*What you should do*: Reproduce the data word for word, everything from its first line down to the line containing "Looking at the screenshot, I should coord(2396,484).", with both of those lines included. Stop there and copy nothing after it.

* Start Dataset *

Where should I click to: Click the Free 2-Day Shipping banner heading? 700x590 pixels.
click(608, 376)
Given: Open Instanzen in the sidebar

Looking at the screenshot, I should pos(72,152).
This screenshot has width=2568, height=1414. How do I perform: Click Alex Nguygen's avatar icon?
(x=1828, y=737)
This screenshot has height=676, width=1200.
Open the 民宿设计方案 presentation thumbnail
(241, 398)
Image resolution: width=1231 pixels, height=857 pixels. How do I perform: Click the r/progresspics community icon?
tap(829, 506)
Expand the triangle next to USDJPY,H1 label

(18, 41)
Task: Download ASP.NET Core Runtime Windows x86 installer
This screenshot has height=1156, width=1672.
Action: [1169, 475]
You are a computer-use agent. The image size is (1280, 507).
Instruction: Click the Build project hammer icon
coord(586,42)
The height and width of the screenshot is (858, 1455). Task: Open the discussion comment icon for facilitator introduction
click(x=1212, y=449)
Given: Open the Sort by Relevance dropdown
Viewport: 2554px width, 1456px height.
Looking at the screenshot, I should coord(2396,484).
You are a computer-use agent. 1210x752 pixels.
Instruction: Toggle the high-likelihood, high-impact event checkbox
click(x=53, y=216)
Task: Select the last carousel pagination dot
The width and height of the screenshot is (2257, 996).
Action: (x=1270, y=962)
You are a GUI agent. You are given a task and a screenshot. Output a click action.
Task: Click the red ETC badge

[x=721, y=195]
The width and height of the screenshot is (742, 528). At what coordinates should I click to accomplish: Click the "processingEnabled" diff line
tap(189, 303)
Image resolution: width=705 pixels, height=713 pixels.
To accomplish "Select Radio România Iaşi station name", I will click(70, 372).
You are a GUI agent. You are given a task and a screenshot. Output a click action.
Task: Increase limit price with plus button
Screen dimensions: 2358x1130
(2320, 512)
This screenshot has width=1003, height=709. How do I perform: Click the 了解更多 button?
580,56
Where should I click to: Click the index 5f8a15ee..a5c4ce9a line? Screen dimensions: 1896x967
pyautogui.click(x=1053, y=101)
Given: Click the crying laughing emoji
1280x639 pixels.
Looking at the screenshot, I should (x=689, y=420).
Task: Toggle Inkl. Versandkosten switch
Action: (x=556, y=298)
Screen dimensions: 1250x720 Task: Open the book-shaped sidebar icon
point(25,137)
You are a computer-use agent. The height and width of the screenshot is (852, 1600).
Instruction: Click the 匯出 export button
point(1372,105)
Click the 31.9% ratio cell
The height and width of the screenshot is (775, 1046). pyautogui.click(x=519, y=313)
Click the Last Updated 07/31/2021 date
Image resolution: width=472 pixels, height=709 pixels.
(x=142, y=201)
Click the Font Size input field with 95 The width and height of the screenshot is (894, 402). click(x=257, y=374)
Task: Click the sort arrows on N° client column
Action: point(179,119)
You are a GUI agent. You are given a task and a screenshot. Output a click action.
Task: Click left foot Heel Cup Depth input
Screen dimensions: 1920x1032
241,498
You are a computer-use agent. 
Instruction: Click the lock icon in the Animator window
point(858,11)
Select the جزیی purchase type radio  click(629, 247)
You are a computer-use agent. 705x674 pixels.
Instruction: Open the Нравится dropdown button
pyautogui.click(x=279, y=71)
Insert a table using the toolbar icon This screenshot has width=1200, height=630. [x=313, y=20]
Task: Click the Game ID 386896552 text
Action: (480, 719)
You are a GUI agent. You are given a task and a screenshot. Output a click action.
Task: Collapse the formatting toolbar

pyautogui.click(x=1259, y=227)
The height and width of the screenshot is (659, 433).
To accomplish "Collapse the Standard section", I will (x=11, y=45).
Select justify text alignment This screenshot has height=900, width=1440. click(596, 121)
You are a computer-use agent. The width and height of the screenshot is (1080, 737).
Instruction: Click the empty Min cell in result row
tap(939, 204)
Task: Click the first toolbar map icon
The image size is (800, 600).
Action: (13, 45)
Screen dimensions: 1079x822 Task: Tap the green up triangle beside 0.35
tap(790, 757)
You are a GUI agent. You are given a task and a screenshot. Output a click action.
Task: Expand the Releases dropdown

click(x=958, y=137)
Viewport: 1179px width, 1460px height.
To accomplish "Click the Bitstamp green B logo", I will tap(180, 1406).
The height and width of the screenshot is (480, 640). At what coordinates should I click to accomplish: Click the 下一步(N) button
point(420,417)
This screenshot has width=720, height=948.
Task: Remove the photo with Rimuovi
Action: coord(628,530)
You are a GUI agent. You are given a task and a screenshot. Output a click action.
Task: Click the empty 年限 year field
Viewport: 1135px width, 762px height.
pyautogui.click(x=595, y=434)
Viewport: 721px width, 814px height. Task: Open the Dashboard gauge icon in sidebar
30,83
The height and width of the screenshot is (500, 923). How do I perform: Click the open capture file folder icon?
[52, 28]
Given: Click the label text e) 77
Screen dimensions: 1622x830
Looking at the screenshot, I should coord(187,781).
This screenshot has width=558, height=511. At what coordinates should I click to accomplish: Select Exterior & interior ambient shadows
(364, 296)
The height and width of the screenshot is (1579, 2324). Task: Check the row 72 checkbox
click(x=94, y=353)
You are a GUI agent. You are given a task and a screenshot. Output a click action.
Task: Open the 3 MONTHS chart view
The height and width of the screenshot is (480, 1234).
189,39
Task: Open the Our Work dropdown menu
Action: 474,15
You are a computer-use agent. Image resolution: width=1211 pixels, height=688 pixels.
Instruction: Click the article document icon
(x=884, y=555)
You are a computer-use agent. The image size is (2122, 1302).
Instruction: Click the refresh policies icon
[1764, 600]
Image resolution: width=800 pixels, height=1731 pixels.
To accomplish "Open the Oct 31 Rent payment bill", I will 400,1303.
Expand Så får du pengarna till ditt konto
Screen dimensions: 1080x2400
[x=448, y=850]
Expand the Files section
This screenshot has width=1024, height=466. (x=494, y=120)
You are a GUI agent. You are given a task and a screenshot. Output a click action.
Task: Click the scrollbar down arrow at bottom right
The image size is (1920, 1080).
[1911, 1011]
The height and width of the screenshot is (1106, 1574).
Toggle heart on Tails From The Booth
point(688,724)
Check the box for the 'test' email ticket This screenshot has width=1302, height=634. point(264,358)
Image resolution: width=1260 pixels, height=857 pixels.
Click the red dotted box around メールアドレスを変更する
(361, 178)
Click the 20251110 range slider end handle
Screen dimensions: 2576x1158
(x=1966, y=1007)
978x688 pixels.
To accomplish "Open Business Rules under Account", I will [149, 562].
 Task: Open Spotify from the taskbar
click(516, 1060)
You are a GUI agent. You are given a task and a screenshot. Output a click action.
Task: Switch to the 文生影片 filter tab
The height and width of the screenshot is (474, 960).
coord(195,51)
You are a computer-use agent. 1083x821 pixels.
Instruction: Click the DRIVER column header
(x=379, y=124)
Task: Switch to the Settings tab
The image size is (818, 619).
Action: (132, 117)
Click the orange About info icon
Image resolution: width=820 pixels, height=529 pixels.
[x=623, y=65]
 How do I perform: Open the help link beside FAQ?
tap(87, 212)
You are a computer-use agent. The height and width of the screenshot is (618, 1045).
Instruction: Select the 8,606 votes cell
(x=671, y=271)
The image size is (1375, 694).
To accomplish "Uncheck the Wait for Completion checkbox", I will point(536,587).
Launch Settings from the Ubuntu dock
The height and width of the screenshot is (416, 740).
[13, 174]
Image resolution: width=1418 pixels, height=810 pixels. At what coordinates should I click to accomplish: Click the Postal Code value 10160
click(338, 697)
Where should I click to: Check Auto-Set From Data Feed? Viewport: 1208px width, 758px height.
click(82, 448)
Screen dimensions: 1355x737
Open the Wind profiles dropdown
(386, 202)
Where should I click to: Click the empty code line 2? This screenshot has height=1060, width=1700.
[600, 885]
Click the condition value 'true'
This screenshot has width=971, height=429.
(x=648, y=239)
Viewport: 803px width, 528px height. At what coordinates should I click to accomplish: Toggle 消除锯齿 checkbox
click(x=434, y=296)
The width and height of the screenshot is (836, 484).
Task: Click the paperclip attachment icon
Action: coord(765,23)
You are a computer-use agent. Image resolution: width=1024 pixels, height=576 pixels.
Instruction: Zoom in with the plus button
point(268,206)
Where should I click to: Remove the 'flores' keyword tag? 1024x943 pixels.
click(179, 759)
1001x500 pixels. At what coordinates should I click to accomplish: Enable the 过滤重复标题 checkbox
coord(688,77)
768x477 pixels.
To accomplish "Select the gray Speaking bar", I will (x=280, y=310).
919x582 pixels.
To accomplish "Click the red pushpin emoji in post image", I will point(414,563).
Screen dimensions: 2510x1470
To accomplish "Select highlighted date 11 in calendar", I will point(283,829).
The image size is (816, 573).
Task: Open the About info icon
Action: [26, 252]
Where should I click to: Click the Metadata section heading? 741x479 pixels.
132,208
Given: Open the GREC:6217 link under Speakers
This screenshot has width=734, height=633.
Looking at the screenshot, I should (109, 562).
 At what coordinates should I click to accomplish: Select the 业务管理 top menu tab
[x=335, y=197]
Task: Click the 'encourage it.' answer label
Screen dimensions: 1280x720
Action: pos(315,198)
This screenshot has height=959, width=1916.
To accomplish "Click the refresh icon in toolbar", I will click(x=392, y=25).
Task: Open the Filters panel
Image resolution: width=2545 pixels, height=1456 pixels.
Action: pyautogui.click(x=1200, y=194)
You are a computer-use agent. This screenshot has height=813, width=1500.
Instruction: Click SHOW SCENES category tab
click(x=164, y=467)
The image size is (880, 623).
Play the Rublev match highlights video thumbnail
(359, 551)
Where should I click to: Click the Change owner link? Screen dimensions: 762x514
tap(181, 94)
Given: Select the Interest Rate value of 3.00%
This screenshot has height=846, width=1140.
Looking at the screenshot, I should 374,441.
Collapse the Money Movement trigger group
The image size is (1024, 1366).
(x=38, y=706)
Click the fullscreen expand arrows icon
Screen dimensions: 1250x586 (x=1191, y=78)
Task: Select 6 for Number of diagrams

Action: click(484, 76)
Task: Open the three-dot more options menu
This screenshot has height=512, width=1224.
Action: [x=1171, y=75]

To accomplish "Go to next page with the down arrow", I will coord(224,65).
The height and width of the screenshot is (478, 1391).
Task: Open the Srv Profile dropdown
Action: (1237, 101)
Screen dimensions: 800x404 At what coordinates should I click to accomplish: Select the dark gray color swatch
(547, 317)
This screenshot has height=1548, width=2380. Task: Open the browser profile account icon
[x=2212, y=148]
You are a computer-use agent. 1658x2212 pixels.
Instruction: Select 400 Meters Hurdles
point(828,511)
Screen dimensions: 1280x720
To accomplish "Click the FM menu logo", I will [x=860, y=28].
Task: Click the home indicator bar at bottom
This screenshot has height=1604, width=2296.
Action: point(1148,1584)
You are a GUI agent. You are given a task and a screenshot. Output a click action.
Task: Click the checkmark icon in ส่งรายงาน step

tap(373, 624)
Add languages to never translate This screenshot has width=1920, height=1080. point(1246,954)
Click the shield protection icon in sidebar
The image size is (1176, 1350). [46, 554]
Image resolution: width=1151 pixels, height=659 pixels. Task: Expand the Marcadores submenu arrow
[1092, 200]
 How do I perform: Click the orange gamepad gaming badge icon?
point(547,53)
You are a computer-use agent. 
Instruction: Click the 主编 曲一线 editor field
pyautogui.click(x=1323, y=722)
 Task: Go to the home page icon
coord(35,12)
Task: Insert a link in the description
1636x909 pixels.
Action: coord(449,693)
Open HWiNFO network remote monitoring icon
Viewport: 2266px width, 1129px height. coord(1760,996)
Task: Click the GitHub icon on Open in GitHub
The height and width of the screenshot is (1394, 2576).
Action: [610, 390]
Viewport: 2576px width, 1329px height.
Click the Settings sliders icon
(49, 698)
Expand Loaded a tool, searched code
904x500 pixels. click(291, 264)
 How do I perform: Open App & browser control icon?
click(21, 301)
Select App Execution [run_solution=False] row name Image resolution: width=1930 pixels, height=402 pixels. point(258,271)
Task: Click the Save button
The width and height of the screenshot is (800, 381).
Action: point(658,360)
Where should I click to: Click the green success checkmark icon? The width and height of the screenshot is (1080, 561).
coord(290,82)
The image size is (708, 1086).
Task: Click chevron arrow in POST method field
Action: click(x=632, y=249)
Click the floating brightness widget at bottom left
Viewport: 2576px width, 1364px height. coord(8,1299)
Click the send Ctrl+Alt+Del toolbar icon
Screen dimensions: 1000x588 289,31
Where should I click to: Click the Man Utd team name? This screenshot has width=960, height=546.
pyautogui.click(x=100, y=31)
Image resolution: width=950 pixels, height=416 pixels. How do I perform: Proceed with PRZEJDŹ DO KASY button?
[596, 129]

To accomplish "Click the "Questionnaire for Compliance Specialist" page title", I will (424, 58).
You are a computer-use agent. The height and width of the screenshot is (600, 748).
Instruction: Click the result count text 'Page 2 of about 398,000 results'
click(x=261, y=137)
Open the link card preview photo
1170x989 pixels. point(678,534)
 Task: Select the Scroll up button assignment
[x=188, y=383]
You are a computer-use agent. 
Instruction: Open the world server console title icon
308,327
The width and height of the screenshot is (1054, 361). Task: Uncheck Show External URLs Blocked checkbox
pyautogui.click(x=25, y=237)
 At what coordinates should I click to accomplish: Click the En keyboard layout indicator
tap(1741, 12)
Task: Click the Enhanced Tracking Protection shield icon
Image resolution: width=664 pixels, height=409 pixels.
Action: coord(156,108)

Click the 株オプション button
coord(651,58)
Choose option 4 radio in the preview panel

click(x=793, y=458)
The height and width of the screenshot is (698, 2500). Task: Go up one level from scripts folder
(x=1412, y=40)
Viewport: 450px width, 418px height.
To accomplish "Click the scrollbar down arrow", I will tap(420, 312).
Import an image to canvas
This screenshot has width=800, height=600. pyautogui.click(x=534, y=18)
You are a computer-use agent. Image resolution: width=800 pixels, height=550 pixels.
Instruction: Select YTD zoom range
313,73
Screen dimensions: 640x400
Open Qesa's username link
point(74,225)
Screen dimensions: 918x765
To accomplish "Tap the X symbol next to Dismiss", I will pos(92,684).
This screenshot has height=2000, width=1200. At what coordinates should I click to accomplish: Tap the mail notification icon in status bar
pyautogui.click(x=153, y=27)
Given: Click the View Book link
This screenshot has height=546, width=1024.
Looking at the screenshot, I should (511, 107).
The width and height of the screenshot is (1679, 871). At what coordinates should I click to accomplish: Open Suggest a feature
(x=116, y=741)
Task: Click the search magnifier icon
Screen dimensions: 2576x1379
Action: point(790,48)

* End Dataset *

*Answer to the task*:
Where should I click to: Click the Free 2-Day Shipping banner heading? 700x590 pixels.
click(608, 376)
Given: Open Instanzen in the sidebar

Looking at the screenshot, I should pos(72,152).
This screenshot has width=2568, height=1414. How do I perform: Click Alex Nguygen's avatar icon?
(x=1828, y=737)
This screenshot has height=676, width=1200.
Open the 民宿设计方案 presentation thumbnail
(241, 398)
Image resolution: width=1231 pixels, height=857 pixels. How do I perform: Click the r/progresspics community icon?
tap(829, 506)
Expand the triangle next to USDJPY,H1 label

(18, 41)
Task: Download ASP.NET Core Runtime Windows x86 installer
This screenshot has height=1156, width=1672.
Action: [1169, 475]
You are a computer-use agent. The image size is (1280, 507).
Instruction: Click the Build project hammer icon
coord(586,42)
The height and width of the screenshot is (858, 1455). Task: Open the discussion comment icon for facilitator introduction
click(x=1212, y=449)
Given: Open the Sort by Relevance dropdown
Viewport: 2554px width, 1456px height.
Looking at the screenshot, I should coord(2396,484).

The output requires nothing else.